**Exercises:**
#1 Please say whether each statement below agrees with the post on Relationship of Command. Answer yes or no for each, and quote the deciding words from the post. (a) The post calls Relationship of Command At the Drive In's final album. (b) The writer took to At the Drive In on the first listen to Relationship of Command. (c) According to the post, Rage Against the Machine had recently broken up.
#2 Carry on the post about Relationship of Command, starting after its last sentence.

**Supplied passage:**
┄┄┄┄┄┄┄┄┄┄

The Top 50 Albums of the 2000s – Relationship of Command

Today I continue a series of posts dedicated to the best albums of the last decade, posting analysis of one album at a time.

40. At the Drive In – Relationship of Command

Admittedly, I didn’t really get At the Drive In upon first listen to Relationship of Command, their best and final album.  It wasn’t until some time after their breakup that I dusted it off and gave it another shot, and from then on it became a staple for my road trips and, even recently, my city commutes.  I blame my myopia on high school ignorance and misdirected expectations; I was yearning for a fix to my Rage Against the Machine obsession (who had recently called it quits), and first single “One Armed Scissor” seemed to suggest to me At the Drive In were apt to fill the void.

┄┄┄┄┄┄┄┄┄┄

**Material supplied:**
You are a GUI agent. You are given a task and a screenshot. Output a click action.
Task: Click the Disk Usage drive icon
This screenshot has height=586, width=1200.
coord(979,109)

┄┄┄┄┄┄┄┄┄┄

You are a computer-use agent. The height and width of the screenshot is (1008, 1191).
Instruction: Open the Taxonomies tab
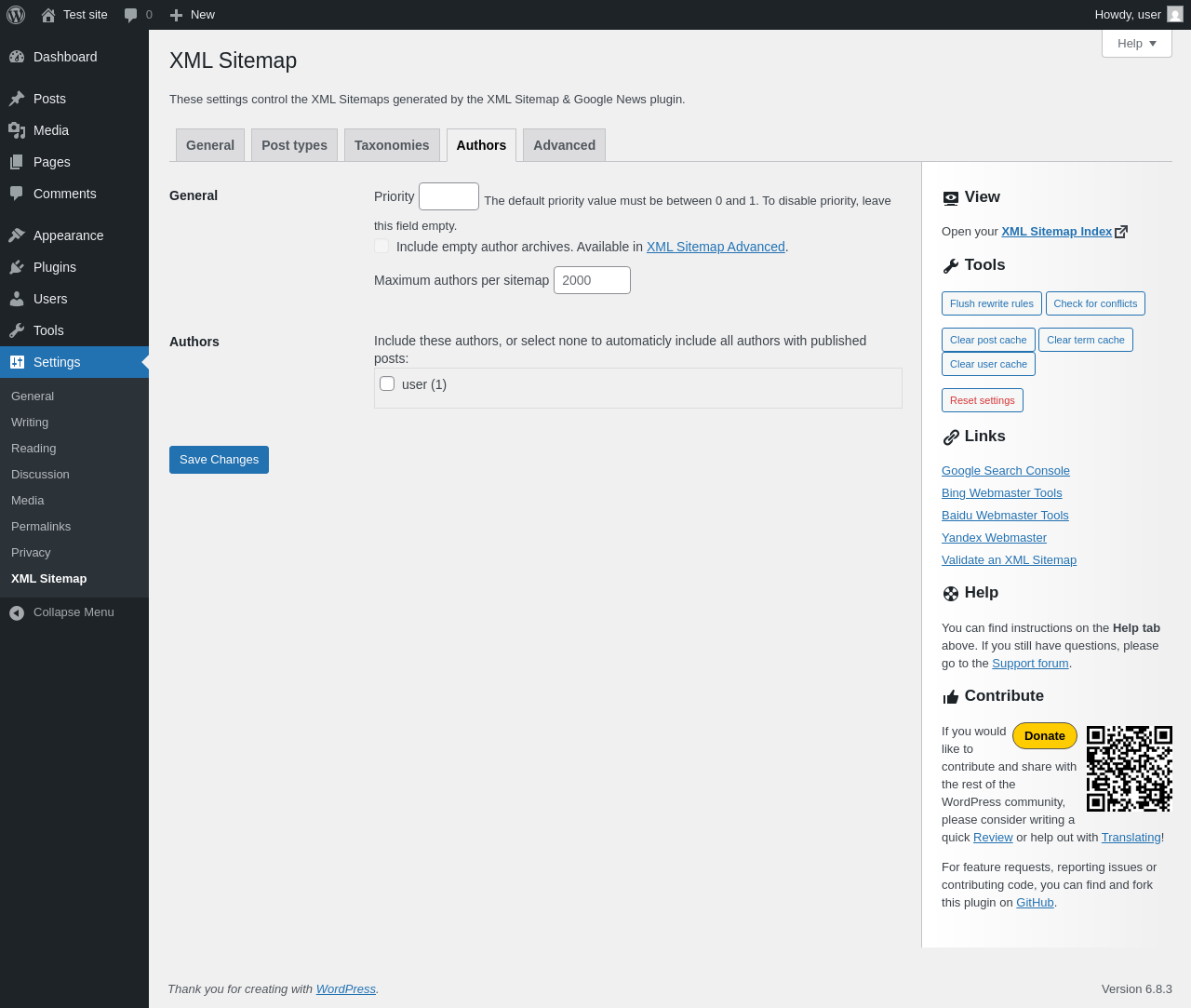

┄┄┄┄┄┄┄┄┄┄

**Exercise results:**
#1
(a) Yes: "their best and final album"
(b) No: "I didn’t really get At the Drive In upon first listen to Relationship of Command"
(c) Yes: "(who had recently called it quits)"

#2
Obviously, that was unfair to the sheer punk this crew were offering the masses – where Rage gets their prowess from old-skool hip-hop, the aggression of At the Drive In can be found in the slicing choruses of “Arc Arsenal,” the tongue-in-cheek comedy of “Rolodex Propaganda,” and the undeniable infectiousness of my personal highlight, “Pattern Against User.”

As we can all see today, this was the El Paso group’s high point – the always-convoluted Mars Volta and the downright terrible Sparta have been poor alternatives to the focus that we discovered on Relationship of Command, and for that matter, At the Drive In as a whole.  While we all anticipate/dread the reunion at Fun Fun Fun Fest 2015 (where they will play Relationship in its entirety), we still have this album to keep us banging our head, maniacally shaking our oversized Omar-homage hairdos.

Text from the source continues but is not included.